** Work to do **
a – Answer these questions about the F-Type interior review:
(i) How large is the standard digital instrument cluster?
(ii) On what size screen is the Touch Pro multimedia system displayed?
(iii) Which car does the review say offers better forward visibility than the F-Type?
b – Can you extend the F-Type interior review with a paragraph that picks up after its closing sentence?

** Source text **
»»
Beautifully Finished Interior

So it’s got style, it’s got substance — but how’s that interior? Jaguar has been something of a mixed bag in that department as of late, sometimes lacking materials quality, usable technology and sensible controls. The F-Type’s interior hasn’t changed much for 2021, but there are a few new features of note. First of all, the materials quality is top-notch these days. The R model has beautiful quilted Windsor leather performance seats, high-quality plastics, real metal trim and some new display technologies for 2021. A new, fully digital 12.3-inch instrument cluster is standard and can be reconfigured several ways, even allowing for a full navigation map if desired. It also changes when you change driving modes, with different schemes that can be linked to different modes.

The multimedia system is the latest version of the Jaguar/Land Rover Touch Pro system, displayed on an easy-to-reach 10-inch screen. It feels faster than it has, with quicker changes between screens and a more intuitive layout — but still no ability to engage a “beep” confirmation sound when you touch the screen. Apple CarPlay and Android Auto are standard, or you can use Jaguar’s native apps for controlling your personal electronic device. There’s still some interior quirkiness with the Jag, however, such as central climate control vents that rise up from a hidden position whenever the dash vents are engaged. My immediate thought regarding these (and the exterior door handles that pop out from their flush position when you unlock the car) was: “Oh, well, these are going to break eventually.”

Electronically actuated climate vents are an unnecessary gimmick in what is otherwise a beautifully finished but unremarkably styled interior. There’s more artistry and comfort in here than you’ll find in a Porsche 911, with more luxurious materials, as well, but the 911’s rear-engine layout also makes for better forward visibility than you get in the F-Type. Of course, there is something to be said for gazing out over the Jaguar’s shapely hood, knowing it covers the beating heart of a true powerhouse of an engine.
««
** Data lines **
»»
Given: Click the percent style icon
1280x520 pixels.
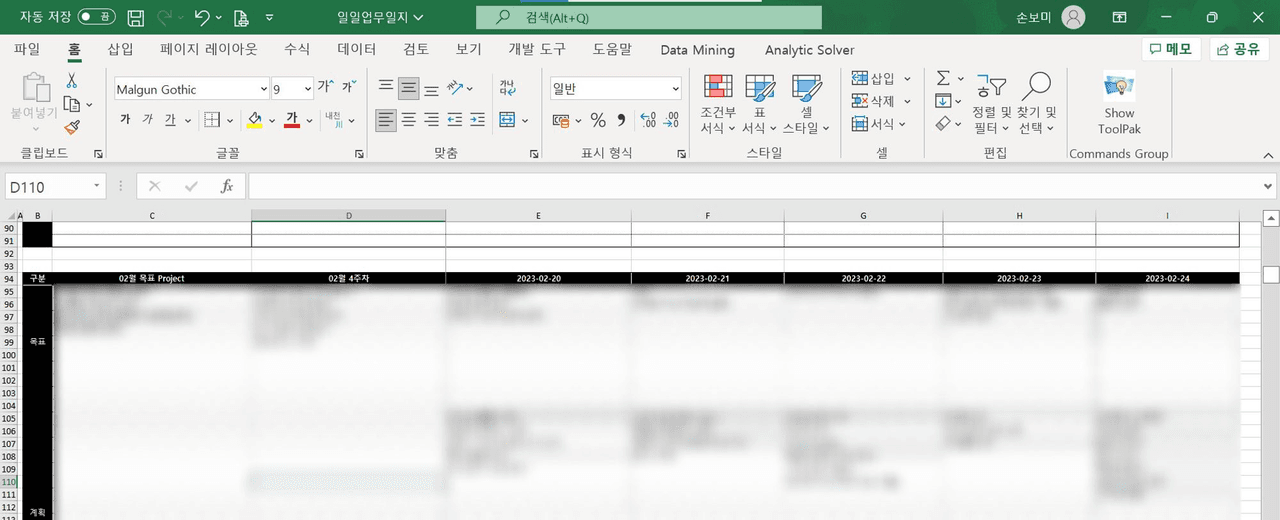Looking at the screenshot, I should [598, 120].
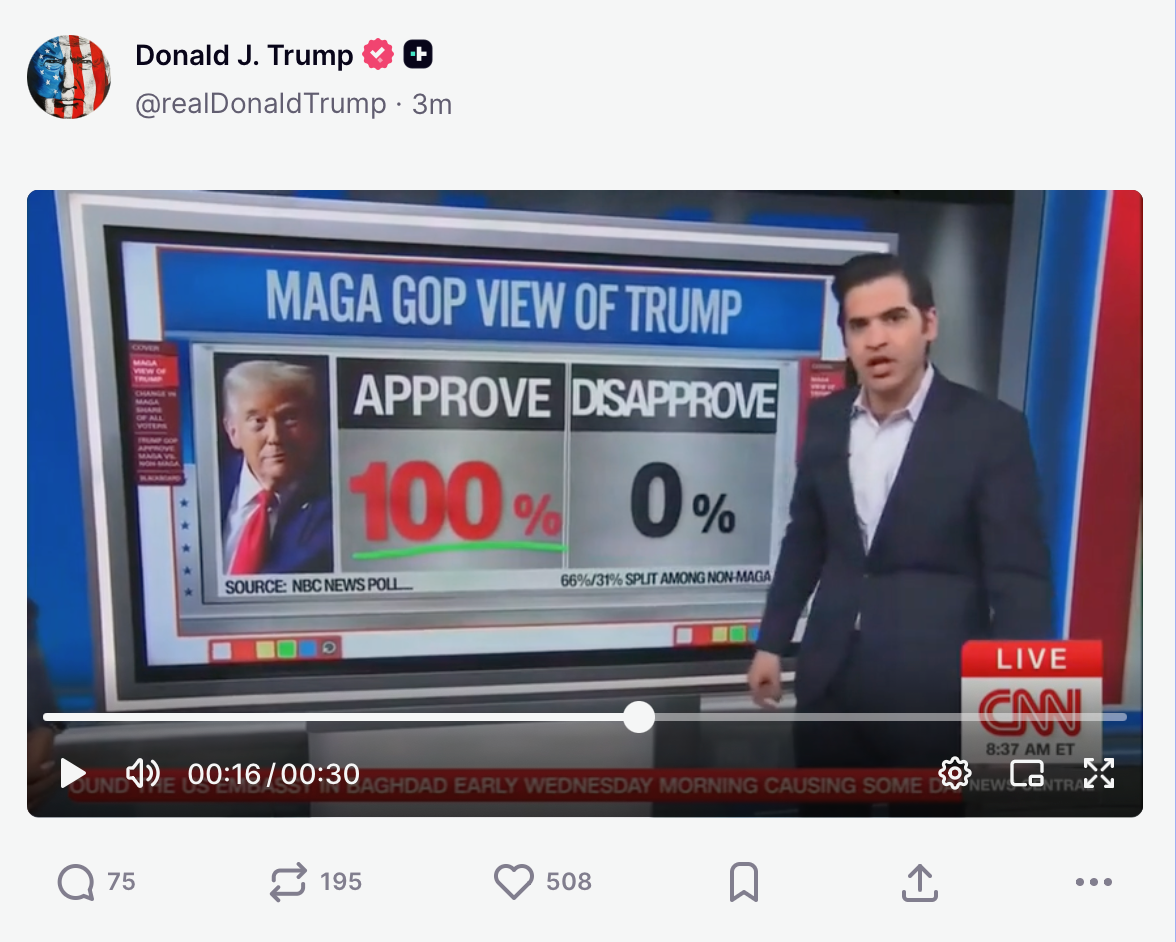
««
** The answers **
a –
(i) 12.3 inches
(ii) 10 inches
(iii) The Porsche 911

b –
The seats are appropriately sized and comfortable, perfectly adjustable and covered in some truly nice leather in higher trims. There’s plenty of headroom in the F-Type, even with the glass roof panel; it’s a fixed panoramic roof, not an openable moonroof, but it at least has an opaque sliding cover, not a translucent screen like some cars have. I would have preferred an interior in a color other than black — but then, choosing a Sorrento Yellow F-Type with the Mars Red leather option would make it look like Ronald McDonald’s staff car. (Tan and Light Oyster are also options.) The coupe’s trunk is not big; you’ll be able to stuff a roll-aboard suitcase or a couple of soft-sided duffels in there, but the ubiquitous golf bag might be a stretch — and you can forget about a full-size suitcase.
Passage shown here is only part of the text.